De acordo com aquilo que lemos acima, podemos prever que em areais puros, baixos, sem pedra, a segunda e a quinta hora serão os momentos certos, mas em pesqueiros baixos, mas com rocha alta ou irregular, com obstáculos protectores da corrente, esses períodos podem ser outros, nomeadamente e 3ª , 4ª e a 5ª hora.
Se pescamos ao largo, temos a considerar que o peixe terá o seu pico de actividade nos momentos em que pode tirar vantagem da sua mais fácil capacidade de deslocação rápida relativamente aos seus alvos. A corrente limita de movimentos os mais pequenos, mais leves.
A caça é feita através de ataques relâmpago, leia-se caça de emboscada utilizando a cobertura rochosa ou plantas que possam existir.
Isso situa-nos num período entre a 3ª hora e a 5ª hora, e, já por mudança de estratégia, a 6ª hora de enchente, agora numa perspectiva de caça em movimento.
Coincide com as três últimas horas de maré de que tanto vos falo, e onde sinto que a actividade do peixe que pesco aumenta exponencialmente. Bate certo...


Todos os obstáculos são passíveis de serem utilizados como pontos de emboscada. Por detrás desta pedra, imóvel, pode estar um robalo à espreita...

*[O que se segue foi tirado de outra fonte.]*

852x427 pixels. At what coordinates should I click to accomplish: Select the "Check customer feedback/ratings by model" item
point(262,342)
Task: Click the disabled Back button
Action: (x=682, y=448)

Nada garante que alguém pesca de certeza, isso em pesca não existe. Até porque existem inúmeros factores que também contam, uma baixa de pressão atmosférica, um vento que muda, temperatura fria das águas, a nossa incapacidade técnica, a falta de equipamento adequado, etc, mas ainda assim, podemos ter uma ideia geral de como fazer e quando fazer.
Cada um de nós deve anotar num bloco as condições em que conseguiu ter sucesso, ou o inverso. Os fracassos ensinam-nos mesmo muito!

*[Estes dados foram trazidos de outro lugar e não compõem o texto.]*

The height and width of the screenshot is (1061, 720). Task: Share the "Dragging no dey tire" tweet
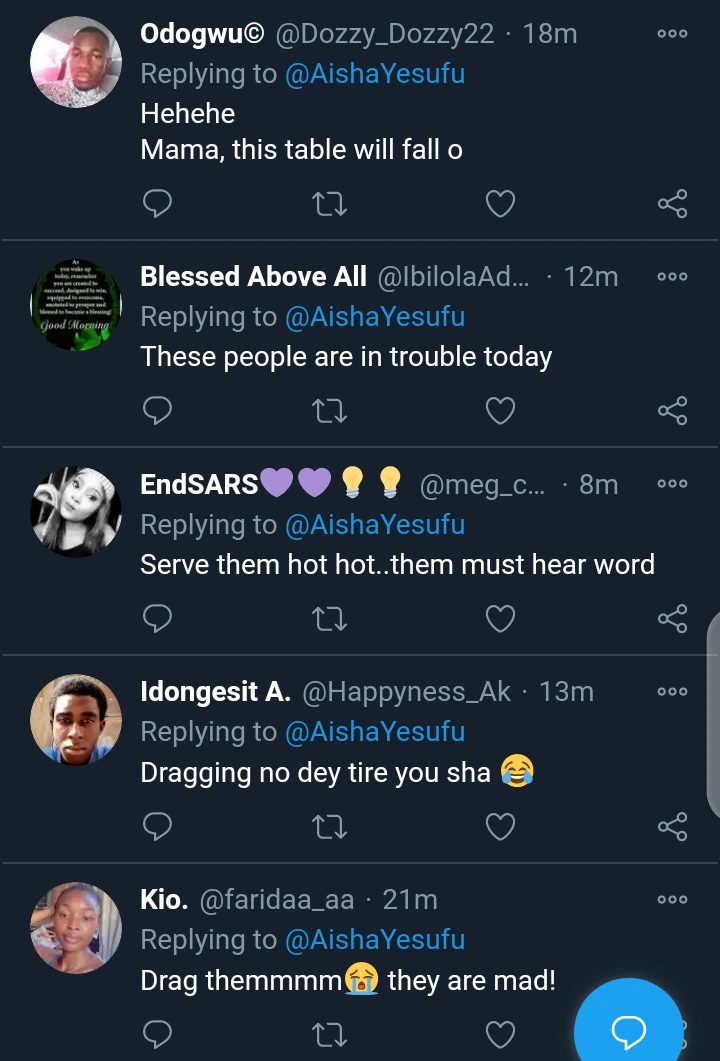click(672, 827)
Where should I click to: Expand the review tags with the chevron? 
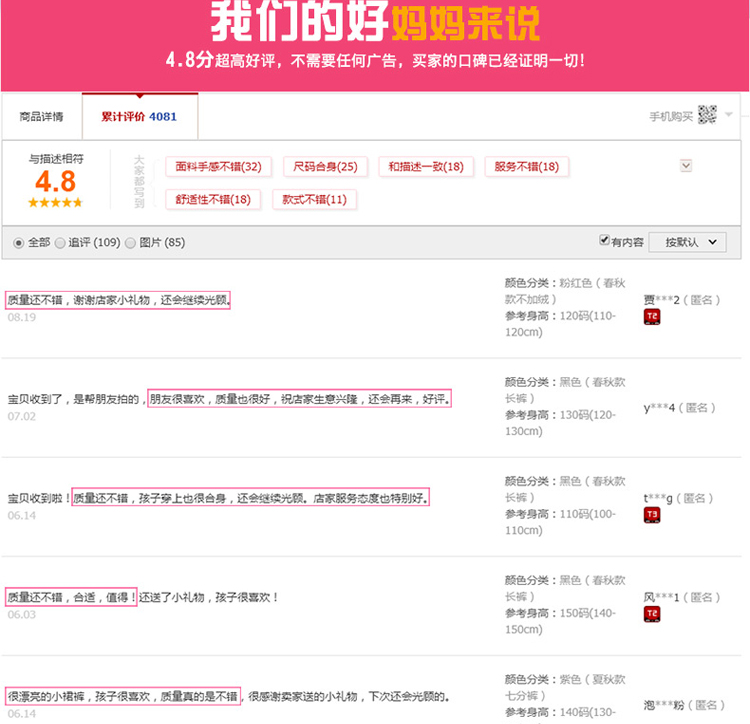[685, 165]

Ao fim de centenas de anotações, poderão passar a ter um “livro” que vos dá um filme mais ou menos fidedigno daquilo que irá passar-se. E conseguem prever.
Nunca esqueçam que as condições de mar mudam a cada minuto e que há um momento em que ainda não está bom, a seguir já está bom e daí a algum tempo …já deixou de estar bom.
Nada é eterno, e sobretudo em termos de pesca, temos de ser capazes de executar bem quando o momento chega.
Nada de falhas, nada de erros técnicos, …concentração absoluta.

Boas pescas! Espero que tenham gostado destes dois artigos.